After an overwhelming freshman season, I’d always said I wished I had redshirted as a freshman and had more to time to adjust before being thrown into the fire of college basketball. Careful what you wish for, though, right? This year I got my redshirt season, but not in the conventional way.
The medical redshirt allows players with chronic, long-lasting injuries to save a year of eligibility while healing up on the sidelines. If regular redshirting wasn’t originally in my college plans, needless to say, the medical redshirt was something I never envisioned experiencing. But now that I have — wow, am I grateful for this unplanned adventure.

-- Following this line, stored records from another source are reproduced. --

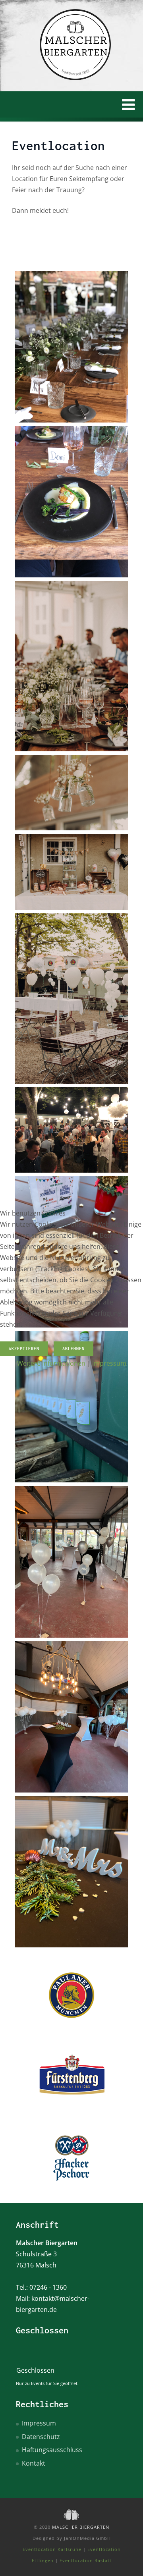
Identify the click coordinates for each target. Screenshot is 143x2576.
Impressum (109, 1363)
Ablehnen (73, 1348)
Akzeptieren (24, 1348)
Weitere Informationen (51, 1363)
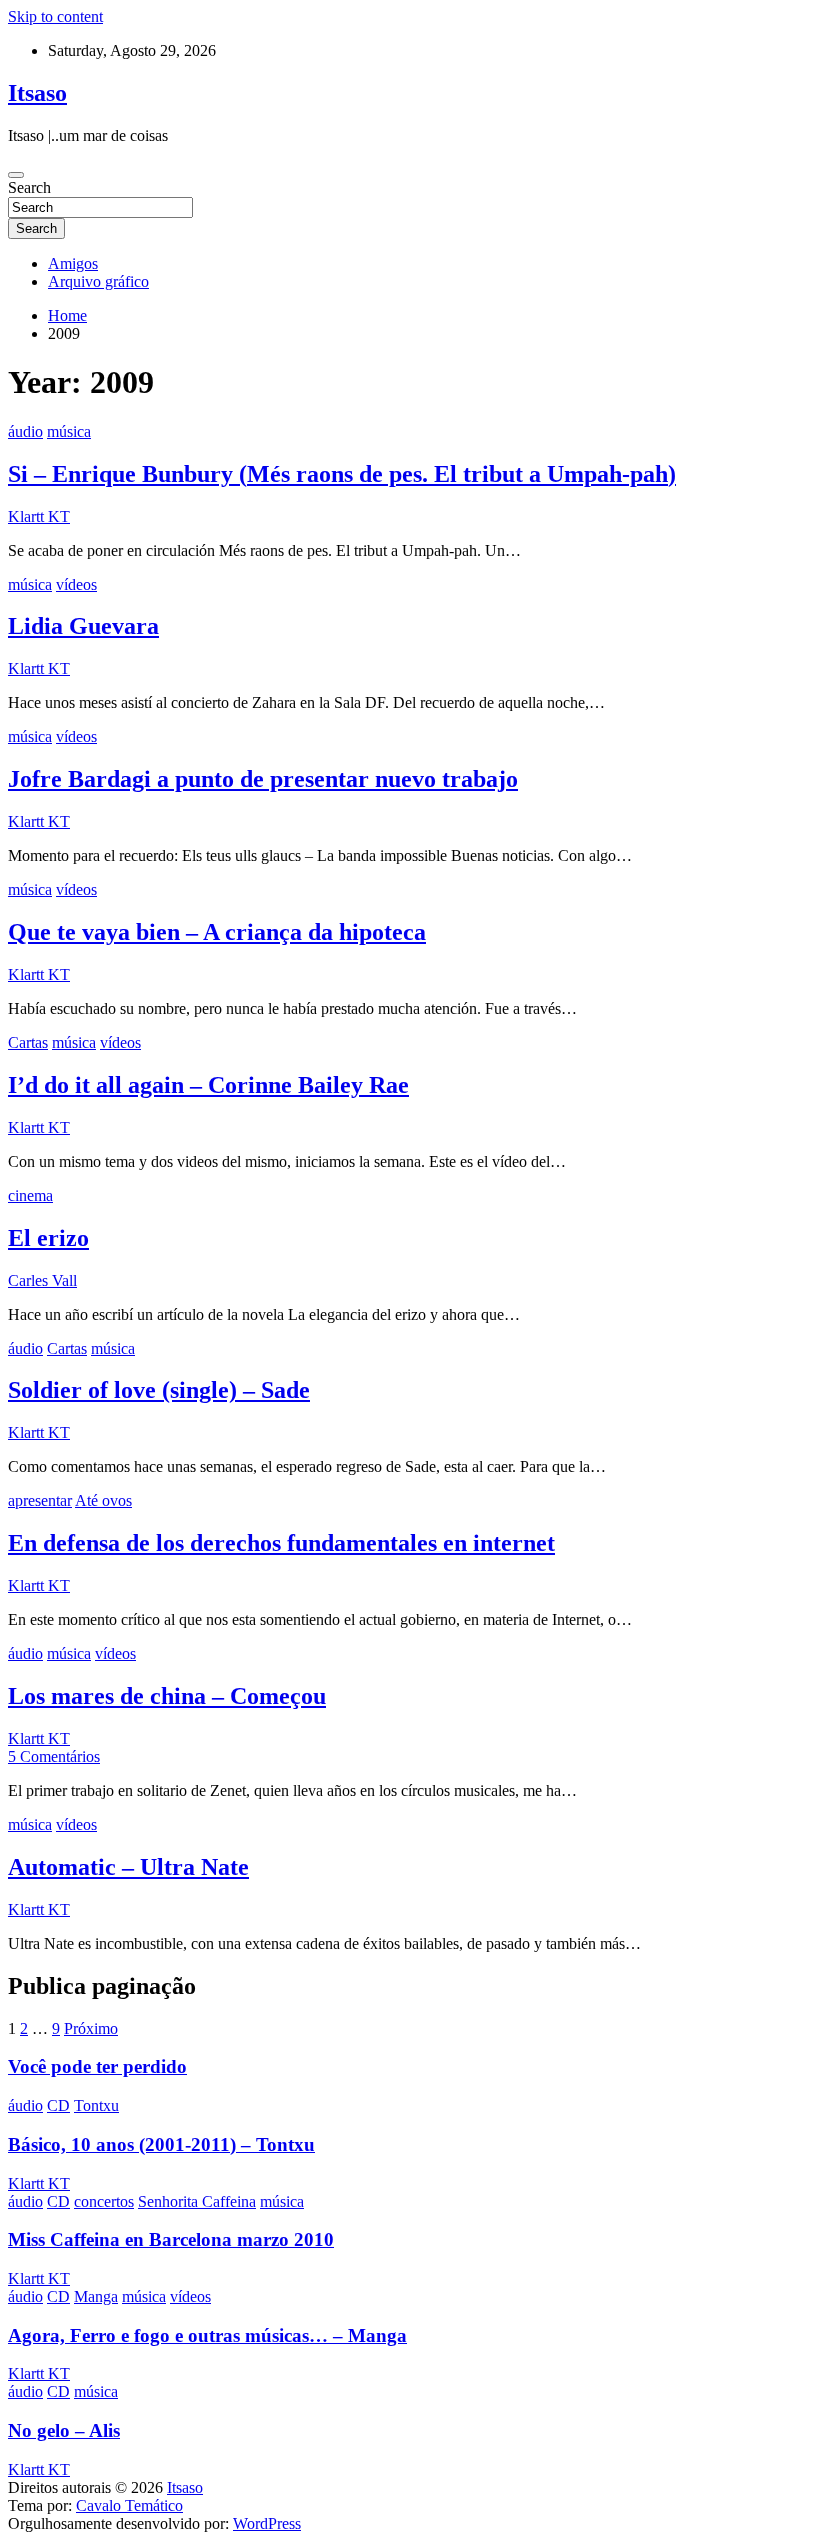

Naturally, it’s a huge topic of conversation. Friends, family, fans and even complete strangers want to know why you traded in your jersey and the court for a travel suit and a seat on the bench — and most of these people, well, they would be extremely confused to hear me say I’m thankful for the way this season turned out. In countless conversations, I’ve heard so many comments that depict their perceptions of the circumstance, but many of these things don’t actually coincide with the experience at all. There’s a lot of misconceptions of the medical redshirt, and here are a few of my favorites.
1 – “So you’re sitting the bench this year? Probably weird to be so disconnected from the game.”
Well, that’s not entirely true. Redshirting does mean viewing the game strictly from the sideline, but I’ve never felt a disconnect with the game. In fact, I feel more connected, mainly because this change in roles has given me the opportunity to experience different sides of the game — aspects that maybe needed some work. Sitting the bench, for instance — I’ve never had that role. I’ve also learned that’s not an accurate description of what that job entails. “Sitting the bench” involves a lot more standing, clapping, jumping up and down and getting up to give high fives and be a great, supportive teammate than sitting.
“Sitting” is also coaching. It’s knowing the game plan as well as anyone, and helping prep and direct teammates. It’s serving as an extra set of eyes, and many times, being the mediator of information between your coaches and teammates.
2 – “So you’re taking the year off?”
Excuse me, no. This “year off” has been the busiest of my athletic career. Medical redshirts attend every practice, every weights session and, on their own time, complete an hour or more of rehab each day. Yes, it’s a year bound by physical restraints, but when all you can do is watch, you really start to pay attention. You notice the details, and you study the game in a way you never have to keep your mind right. You watch film, you imagine yourself going through game situations and you might even watch old tapes of yourself just so you can remember that you once were, and still are, a pretty decent college athlete.
3 – “I’m sorry.”
You’re sorry? For what? I know it might be the courteous thing to say to someone who is in a less than ideal situation, but I don’t feel sorry for myself and neither should you. Injuries are a part of sports. The medical redshirt is a small obstacle, but a large opportunity to get better.
I’d be lying if I said redshirting wasn’t a weird experience. A “gap year” in sports definitely falls out of most athlete’s comfort zone. But no matter how rusty you feel, once a competitor, always a competitor — and let’s be honest, the comeback is going to be a whole lot of fun.